In deze zaak heeft de rechtbank 's-Gravenhage op 29 maart 2011 uitspraak gedaan in een verzoek om vergoeding van proceskosten, ingediend door eiser na de intrekking van zijn asielaanvraag. Eiser had een DNA-onderzoek laten uitvoeren dat de familieband met zijn broer bevestigde, waarna de minister voor Immigratie en Asiel het besluit tot afwijzing van de asielaanvraag introk. Eiser verzocht om vergoeding van de kosten van het DNA-onderzoek, maar de rechtbank wees dit verzoek af. De rechtbank overwoog dat de minister niet verplicht was om alle proceskosten te vergoeden, ook al was er sprake van een gedeeltelijke tegemoetkoming. De rechtbank stelde vast dat eiser niet eerder had aangegeven dat hij een DNA-onderzoek wilde laten uitvoeren, waardoor de minister niet in de gelegenheid was gesteld om de onderzoeksresultaten af te wachten. Dit leidde tot de conclusie dat de gevolgen van deze handelwijze voor rekening en risico van eiser kwamen. De rechtbank concludeerde dat er geen sprake was van een aan de minister verwijtbare onrechtmatigheid van het besluit, en dat de kosten van het DNA-onderzoek niet voor vergoeding in aanmerking kwamen. De rechtbank wees het verzoek om vergoeding van de proceskosten af.

Uitspraak

RECHTBANK ’s-GRAVENHAGE
Sector Bestuursrecht
Zittinghoudende te Amsterdam
zaaknummer: AWB 09/36344
V-nr.: [V-nr]
uitspraak van de meervoudige kamer voor vreemdelingenzaken
in het geding tussen:
[eiser],
geboren op [geboortedatum] 1986, van Ivoriaanse nationaliteit, eiser,
gemachtigde: mr. N.C. Blomjous, advocaat te Amsterdam
en:
de minister voor Immigratie en Asiel, rechtsopvolger van de staatssecretaris van Justitie,
verweerder,
gemachtigde: mr. P.P. Zweedijk, werkzaam bij de Immigratie- en Naturalisatiedienst.
Procesverloop
Bij besluit van 9 september 2009 heeft verweerder de aanvraag van eiser van 8 september 2008 tot verlening van een verblijfsvergunning voor bepaalde tijd als bedoeld in artikel 28 van de Vreemdelingenwet (Vw) 2000 afgewezen. Op 6 oktober 2009 heeft de rechtbank het beroepschrift van eiser ontvangen.
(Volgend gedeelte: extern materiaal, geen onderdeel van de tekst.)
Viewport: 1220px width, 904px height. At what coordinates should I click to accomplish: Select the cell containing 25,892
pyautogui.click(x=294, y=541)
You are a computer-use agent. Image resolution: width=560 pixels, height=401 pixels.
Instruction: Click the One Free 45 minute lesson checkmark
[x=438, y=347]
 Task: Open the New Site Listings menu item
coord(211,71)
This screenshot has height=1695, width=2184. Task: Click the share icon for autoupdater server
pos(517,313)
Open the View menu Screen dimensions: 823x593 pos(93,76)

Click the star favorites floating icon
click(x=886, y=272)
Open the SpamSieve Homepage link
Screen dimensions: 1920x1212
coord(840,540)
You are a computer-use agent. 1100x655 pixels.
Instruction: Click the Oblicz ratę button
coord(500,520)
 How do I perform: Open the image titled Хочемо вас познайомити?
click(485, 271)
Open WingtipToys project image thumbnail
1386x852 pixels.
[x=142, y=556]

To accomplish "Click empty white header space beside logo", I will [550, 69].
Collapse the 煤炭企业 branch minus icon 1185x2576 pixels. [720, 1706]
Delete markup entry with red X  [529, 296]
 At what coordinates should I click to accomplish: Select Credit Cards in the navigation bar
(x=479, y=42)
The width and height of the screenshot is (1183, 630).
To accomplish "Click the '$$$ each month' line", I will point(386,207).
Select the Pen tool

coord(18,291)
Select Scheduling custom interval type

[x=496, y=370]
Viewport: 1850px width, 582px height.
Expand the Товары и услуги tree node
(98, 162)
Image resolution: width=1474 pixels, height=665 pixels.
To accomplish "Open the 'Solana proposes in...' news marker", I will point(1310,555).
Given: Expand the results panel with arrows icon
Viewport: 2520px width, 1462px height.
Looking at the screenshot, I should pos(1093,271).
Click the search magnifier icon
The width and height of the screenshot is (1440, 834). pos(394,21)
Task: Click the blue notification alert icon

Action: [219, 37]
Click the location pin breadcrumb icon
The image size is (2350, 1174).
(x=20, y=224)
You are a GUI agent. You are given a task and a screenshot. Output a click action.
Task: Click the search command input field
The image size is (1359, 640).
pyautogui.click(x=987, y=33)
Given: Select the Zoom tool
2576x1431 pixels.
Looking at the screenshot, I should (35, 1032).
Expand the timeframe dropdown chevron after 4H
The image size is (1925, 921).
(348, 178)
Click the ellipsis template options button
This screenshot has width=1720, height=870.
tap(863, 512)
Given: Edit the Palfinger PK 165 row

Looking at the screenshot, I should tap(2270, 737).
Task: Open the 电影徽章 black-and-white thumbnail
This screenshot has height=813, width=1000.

Bij brief van 12 januari 2011 heeft verweerder de rechtbank bericht dat het bestreden besluit is ingetrokken en dat opnieuw zal worden beslist op eisers asielaanvraag. Verweerder heeft eiser aangeboden de kosten voor verleende rechtsbijstand te vergoeden tot een bedrag van € 437,--.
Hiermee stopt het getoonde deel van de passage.